Mirabai · 15/05/2023 19:05

YABU she obviously wanted to do it but it’s totally impractical.

There will be others who decline for the same reason - that’s the reality of weddings abroad.

TequilaNights · 15/05/2023 19:06

Could it be her partner that is saying no?

Thighlengthboots · 15/05/2023 19:06

Those posters (and you OP) saying that they would 'move heaven and earth' and 'go to ends of the earth' not to let down a friend down on their wedding day... I find thata bit much. I'd never have expected anyone to go to mad extremes to attend my wedding

I was happy with 'come if it's possible and easy enough to do so,' no need for the 'moving heaven and earth,' sweating blood etc. It's a wedding, not the second coming

Yep.
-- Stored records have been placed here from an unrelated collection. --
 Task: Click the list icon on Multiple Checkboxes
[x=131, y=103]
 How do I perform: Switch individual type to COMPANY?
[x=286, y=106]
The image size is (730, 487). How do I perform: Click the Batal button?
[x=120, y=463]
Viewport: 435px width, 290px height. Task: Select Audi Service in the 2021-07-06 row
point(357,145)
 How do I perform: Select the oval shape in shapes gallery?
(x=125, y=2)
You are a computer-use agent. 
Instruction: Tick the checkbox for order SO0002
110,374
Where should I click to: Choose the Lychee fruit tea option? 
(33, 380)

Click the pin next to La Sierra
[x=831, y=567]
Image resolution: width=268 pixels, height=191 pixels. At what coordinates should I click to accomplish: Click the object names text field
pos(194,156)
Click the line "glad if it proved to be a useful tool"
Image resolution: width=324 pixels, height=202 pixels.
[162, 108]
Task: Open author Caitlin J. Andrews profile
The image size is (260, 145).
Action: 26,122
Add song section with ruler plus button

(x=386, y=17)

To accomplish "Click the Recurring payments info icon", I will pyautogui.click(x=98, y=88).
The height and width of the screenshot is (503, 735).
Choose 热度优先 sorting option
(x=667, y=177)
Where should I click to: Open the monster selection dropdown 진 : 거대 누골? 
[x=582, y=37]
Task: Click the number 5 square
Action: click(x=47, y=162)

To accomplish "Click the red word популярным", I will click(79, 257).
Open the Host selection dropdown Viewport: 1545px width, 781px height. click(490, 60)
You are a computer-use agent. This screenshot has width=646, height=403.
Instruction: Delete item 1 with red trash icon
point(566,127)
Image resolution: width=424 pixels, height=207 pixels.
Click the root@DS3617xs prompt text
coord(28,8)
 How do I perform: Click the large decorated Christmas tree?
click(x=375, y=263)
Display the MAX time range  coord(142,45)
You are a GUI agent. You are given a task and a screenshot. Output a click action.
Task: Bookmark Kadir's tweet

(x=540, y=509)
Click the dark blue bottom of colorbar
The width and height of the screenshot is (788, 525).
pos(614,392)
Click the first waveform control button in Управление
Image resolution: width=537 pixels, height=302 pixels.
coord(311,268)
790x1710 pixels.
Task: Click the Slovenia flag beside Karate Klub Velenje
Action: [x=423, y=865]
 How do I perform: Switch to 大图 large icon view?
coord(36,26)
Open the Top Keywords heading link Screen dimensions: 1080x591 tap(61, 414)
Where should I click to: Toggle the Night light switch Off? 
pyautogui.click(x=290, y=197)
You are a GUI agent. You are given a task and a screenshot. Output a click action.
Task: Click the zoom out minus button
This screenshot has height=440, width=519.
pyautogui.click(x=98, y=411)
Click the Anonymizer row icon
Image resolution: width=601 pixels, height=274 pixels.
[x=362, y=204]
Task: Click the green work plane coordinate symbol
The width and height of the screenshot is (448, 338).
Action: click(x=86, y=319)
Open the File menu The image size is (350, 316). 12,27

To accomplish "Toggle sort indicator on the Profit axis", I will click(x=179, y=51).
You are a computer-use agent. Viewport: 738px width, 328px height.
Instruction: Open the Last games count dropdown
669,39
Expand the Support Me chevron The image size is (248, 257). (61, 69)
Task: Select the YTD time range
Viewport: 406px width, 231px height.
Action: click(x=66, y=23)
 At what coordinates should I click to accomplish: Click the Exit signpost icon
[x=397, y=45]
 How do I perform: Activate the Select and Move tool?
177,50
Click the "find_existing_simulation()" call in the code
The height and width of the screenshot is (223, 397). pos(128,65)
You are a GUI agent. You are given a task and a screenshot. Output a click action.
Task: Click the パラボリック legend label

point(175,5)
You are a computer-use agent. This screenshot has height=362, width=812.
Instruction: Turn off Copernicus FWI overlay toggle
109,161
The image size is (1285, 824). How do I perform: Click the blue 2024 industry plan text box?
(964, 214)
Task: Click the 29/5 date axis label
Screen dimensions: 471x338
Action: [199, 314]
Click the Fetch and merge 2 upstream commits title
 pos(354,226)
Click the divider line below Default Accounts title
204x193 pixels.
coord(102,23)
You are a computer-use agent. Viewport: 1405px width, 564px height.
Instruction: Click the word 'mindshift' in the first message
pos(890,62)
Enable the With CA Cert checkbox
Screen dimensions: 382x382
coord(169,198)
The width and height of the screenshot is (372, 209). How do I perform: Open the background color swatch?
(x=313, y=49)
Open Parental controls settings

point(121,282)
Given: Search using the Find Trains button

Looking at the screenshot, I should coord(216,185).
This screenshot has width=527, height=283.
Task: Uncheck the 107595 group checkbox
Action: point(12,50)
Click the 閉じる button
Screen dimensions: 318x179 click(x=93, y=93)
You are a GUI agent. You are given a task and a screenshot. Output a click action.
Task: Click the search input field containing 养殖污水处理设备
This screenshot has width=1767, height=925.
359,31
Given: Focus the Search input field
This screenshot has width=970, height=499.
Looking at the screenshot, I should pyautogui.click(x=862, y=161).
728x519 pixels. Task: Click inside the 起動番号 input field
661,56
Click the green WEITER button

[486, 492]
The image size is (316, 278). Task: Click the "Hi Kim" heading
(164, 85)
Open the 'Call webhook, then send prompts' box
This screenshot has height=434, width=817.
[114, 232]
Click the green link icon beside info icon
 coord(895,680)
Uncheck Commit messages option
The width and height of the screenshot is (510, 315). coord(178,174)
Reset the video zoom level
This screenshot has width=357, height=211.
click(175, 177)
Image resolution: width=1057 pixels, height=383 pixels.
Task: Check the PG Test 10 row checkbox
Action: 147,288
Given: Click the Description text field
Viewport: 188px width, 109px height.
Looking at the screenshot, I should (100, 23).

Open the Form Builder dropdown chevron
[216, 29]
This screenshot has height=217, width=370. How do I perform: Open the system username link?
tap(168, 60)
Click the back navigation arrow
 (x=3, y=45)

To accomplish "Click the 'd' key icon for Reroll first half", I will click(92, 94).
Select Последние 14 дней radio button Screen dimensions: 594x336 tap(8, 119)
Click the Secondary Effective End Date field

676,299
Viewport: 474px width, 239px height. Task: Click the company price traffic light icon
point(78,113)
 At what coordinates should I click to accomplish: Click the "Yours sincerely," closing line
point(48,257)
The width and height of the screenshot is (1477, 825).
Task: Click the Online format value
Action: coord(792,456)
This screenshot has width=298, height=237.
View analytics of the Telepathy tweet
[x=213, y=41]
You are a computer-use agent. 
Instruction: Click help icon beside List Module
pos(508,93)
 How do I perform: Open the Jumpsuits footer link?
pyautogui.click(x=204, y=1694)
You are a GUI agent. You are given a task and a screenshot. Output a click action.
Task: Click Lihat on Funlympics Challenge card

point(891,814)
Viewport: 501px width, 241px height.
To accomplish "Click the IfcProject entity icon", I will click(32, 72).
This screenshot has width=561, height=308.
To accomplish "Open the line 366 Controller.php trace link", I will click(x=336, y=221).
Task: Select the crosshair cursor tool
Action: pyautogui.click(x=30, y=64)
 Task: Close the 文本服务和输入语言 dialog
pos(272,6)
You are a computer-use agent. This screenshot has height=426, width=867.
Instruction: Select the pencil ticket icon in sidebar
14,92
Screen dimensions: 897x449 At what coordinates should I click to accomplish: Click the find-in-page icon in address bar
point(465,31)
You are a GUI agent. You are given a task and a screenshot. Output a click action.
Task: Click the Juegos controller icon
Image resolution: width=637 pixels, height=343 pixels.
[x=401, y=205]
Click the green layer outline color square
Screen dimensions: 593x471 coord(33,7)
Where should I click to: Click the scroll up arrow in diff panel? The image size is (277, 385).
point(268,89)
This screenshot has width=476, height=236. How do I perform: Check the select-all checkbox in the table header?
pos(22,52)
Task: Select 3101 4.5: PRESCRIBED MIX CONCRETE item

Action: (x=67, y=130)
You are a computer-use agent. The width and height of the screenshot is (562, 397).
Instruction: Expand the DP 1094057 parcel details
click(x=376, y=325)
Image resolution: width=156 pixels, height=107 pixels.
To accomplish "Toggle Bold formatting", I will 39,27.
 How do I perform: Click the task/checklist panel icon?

You could also argue this from the other side that if it was SOOO important to the OP that her closest friends attend her wedding, she wouldnt have planned it abroad during term time. I wouldnt expect anyone to "move heaven and earth" just to attend my wedding either. Thats frankly, ridiculous.

Inkpotlover · 15/05/2023 19:07

Can you clarify, @Ayla6, because it's not clear in your posts –did she know the exact date of the wedding and that it fell in term time when you asked her to be MoH?

StrawberryWasp · 15/05/2023 19:07

YABU and a bit Bridezilla.

She no doubt said yes thinking this sounded lovely, but the reality of the logistics have kicked in so she's had to tell you it's not possible.

It's probably not that her DH can't get the time off work but more that he's gone: 'Why should I use my precious annual leave on covering household duties so someone else can get married abroad in term time??! I'd rather we use the time in school holidays to do things together.'

If he has a high flying job his annual leave is probably very important to him.

If you wanted people with children to attend your wedding why did you arrange it during term time?

You owe her an apology. I can understand you are disapointed but your expectations are unreasonable and telling her she 'let you down' was bound to make her angry.